RECORDS SHOWN
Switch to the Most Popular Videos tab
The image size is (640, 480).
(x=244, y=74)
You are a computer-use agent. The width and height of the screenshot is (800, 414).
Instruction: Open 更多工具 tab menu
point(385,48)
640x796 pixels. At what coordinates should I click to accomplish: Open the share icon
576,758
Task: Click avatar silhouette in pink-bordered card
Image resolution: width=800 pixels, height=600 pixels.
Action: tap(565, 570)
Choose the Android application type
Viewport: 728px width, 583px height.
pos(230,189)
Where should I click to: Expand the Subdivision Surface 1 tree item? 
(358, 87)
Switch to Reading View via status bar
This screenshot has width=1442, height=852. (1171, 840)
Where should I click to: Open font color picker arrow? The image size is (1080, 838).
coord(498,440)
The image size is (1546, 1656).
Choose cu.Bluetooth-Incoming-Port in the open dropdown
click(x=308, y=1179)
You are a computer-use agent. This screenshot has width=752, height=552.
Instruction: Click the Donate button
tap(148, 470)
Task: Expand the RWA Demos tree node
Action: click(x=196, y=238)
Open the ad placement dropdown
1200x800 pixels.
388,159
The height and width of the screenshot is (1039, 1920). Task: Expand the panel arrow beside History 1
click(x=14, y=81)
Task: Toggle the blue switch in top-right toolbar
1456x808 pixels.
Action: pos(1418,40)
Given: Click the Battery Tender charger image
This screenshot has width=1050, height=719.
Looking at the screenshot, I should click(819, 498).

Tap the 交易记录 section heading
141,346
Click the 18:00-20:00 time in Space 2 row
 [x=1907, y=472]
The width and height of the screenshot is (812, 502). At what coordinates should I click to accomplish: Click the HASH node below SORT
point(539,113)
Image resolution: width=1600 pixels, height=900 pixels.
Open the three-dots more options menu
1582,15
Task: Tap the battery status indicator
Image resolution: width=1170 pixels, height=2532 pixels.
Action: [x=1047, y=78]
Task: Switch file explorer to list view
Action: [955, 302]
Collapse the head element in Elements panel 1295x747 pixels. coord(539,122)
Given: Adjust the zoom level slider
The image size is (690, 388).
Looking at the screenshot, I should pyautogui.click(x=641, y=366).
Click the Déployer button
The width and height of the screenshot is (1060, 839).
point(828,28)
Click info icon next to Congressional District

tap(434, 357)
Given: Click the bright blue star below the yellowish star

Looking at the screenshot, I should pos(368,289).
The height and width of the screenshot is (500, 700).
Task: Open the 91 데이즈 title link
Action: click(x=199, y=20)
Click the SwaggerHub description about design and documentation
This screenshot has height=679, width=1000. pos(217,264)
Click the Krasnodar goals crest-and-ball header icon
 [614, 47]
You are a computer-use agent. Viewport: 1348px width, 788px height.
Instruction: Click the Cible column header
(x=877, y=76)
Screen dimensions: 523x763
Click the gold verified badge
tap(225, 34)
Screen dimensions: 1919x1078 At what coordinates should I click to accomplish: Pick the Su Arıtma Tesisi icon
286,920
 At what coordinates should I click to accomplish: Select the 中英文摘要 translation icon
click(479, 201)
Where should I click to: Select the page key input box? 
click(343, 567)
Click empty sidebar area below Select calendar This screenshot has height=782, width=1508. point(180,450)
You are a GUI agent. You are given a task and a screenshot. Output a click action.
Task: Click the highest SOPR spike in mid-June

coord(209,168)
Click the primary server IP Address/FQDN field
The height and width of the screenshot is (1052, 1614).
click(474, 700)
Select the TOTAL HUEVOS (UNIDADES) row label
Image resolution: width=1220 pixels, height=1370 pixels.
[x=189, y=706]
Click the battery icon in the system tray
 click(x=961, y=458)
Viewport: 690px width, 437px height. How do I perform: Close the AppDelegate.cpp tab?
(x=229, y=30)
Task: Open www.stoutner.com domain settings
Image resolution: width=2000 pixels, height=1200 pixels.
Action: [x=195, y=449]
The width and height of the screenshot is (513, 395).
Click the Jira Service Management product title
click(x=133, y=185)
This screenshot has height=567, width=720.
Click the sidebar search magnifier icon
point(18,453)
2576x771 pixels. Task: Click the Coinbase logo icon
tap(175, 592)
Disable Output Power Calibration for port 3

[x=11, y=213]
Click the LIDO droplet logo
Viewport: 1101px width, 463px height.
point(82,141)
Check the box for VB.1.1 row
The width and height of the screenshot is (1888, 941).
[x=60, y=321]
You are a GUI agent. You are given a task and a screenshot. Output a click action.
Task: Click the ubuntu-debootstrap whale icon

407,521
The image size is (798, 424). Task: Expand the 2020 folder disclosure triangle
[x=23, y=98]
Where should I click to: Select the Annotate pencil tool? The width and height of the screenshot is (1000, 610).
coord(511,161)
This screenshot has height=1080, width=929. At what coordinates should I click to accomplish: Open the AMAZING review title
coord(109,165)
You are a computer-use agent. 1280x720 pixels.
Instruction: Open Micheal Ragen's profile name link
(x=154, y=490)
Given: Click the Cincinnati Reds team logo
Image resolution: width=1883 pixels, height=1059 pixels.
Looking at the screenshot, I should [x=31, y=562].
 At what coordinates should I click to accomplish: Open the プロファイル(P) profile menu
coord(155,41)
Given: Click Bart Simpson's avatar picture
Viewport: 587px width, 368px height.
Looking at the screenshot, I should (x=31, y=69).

TASK DESCRIPTION
Give the complete listing a second time, exactly as it reads.

RESPONSE
Switch to the Most Popular Videos tab
The image size is (640, 480).
(x=244, y=74)
You are a computer-use agent. The width and height of the screenshot is (800, 414).
Instruction: Open 更多工具 tab menu
point(385,48)
640x796 pixels. At what coordinates should I click to accomplish: Open the share icon
576,758
Task: Click avatar silhouette in pink-bordered card
Image resolution: width=800 pixels, height=600 pixels.
Action: tap(565, 570)
Choose the Android application type
Viewport: 728px width, 583px height.
pos(230,189)
Where should I click to: Expand the Subdivision Surface 1 tree item? 
(358, 87)
Switch to Reading View via status bar
This screenshot has width=1442, height=852. (1171, 840)
Where should I click to: Open font color picker arrow? The image size is (1080, 838).
coord(498,440)
The image size is (1546, 1656).
Choose cu.Bluetooth-Incoming-Port in the open dropdown
click(x=308, y=1179)
You are a computer-use agent. This screenshot has width=752, height=552.
Instruction: Click the Donate button
tap(148, 470)
Task: Expand the RWA Demos tree node
Action: click(x=196, y=238)
Open the ad placement dropdown
1200x800 pixels.
388,159
The height and width of the screenshot is (1039, 1920). Task: Expand the panel arrow beside History 1
click(x=14, y=81)
Task: Toggle the blue switch in top-right toolbar
1456x808 pixels.
Action: pos(1418,40)
Given: Click the Battery Tender charger image
This screenshot has width=1050, height=719.
Looking at the screenshot, I should click(819, 498).

Tap the 交易记录 section heading
141,346
Click the 18:00-20:00 time in Space 2 row
 [x=1907, y=472]
The width and height of the screenshot is (812, 502). At what coordinates should I click to accomplish: Click the HASH node below SORT
point(539,113)
Image resolution: width=1600 pixels, height=900 pixels.
Open the three-dots more options menu
1582,15
Task: Tap the battery status indicator
Image resolution: width=1170 pixels, height=2532 pixels.
Action: [x=1047, y=78]
Task: Switch file explorer to list view
Action: [955, 302]
Collapse the head element in Elements panel 1295x747 pixels. coord(539,122)
Given: Adjust the zoom level slider
The image size is (690, 388).
Looking at the screenshot, I should pyautogui.click(x=641, y=366).
Click the Déployer button
The width and height of the screenshot is (1060, 839).
point(828,28)
Click info icon next to Congressional District

tap(434, 357)
Given: Click the bright blue star below the yellowish star

Looking at the screenshot, I should pos(368,289).
The height and width of the screenshot is (500, 700).
Task: Open the 91 데이즈 title link
Action: click(x=199, y=20)
Click the SwaggerHub description about design and documentation
This screenshot has height=679, width=1000. pos(217,264)
Click the Krasnodar goals crest-and-ball header icon
 [614, 47]
You are a computer-use agent. Viewport: 1348px width, 788px height.
Instruction: Click the Cible column header
(x=877, y=76)
Screen dimensions: 523x763
Click the gold verified badge
tap(225, 34)
Screen dimensions: 1919x1078 At what coordinates should I click to accomplish: Pick the Su Arıtma Tesisi icon
286,920
 At what coordinates should I click to accomplish: Select the 中英文摘要 translation icon
click(479, 201)
Where should I click to: Select the page key input box? 
click(343, 567)
Click empty sidebar area below Select calendar This screenshot has height=782, width=1508. point(180,450)
You are a GUI agent. You are given a task and a screenshot. Output a click action.
Task: Click the highest SOPR spike in mid-June

coord(209,168)
Click the primary server IP Address/FQDN field
The height and width of the screenshot is (1052, 1614).
click(474, 700)
Select the TOTAL HUEVOS (UNIDADES) row label
Image resolution: width=1220 pixels, height=1370 pixels.
[x=189, y=706]
Click the battery icon in the system tray
 click(x=961, y=458)
Viewport: 690px width, 437px height. How do I perform: Close the AppDelegate.cpp tab?
(x=229, y=30)
Task: Open www.stoutner.com domain settings
Image resolution: width=2000 pixels, height=1200 pixels.
Action: [x=195, y=449]
The width and height of the screenshot is (513, 395).
Click the Jira Service Management product title
click(x=133, y=185)
This screenshot has height=567, width=720.
Click the sidebar search magnifier icon
point(18,453)
2576x771 pixels. Task: Click the Coinbase logo icon
tap(175, 592)
Disable Output Power Calibration for port 3

[x=11, y=213]
Click the LIDO droplet logo
Viewport: 1101px width, 463px height.
point(82,141)
Check the box for VB.1.1 row
The width and height of the screenshot is (1888, 941).
[x=60, y=321]
You are a GUI agent. You are given a task and a screenshot. Output a click action.
Task: Click the ubuntu-debootstrap whale icon

407,521
The image size is (798, 424). Task: Expand the 2020 folder disclosure triangle
[x=23, y=98]
Where should I click to: Select the Annotate pencil tool? The width and height of the screenshot is (1000, 610).
coord(511,161)
This screenshot has height=1080, width=929. At what coordinates should I click to accomplish: Open the AMAZING review title
coord(109,165)
You are a computer-use agent. 1280x720 pixels.
Instruction: Open Micheal Ragen's profile name link
(x=154, y=490)
Given: Click the Cincinnati Reds team logo
Image resolution: width=1883 pixels, height=1059 pixels.
Looking at the screenshot, I should [x=31, y=562].
 At what coordinates should I click to accomplish: Open the プロファイル(P) profile menu
coord(155,41)
Given: Click Bart Simpson's avatar picture
Viewport: 587px width, 368px height.
Looking at the screenshot, I should (x=31, y=69).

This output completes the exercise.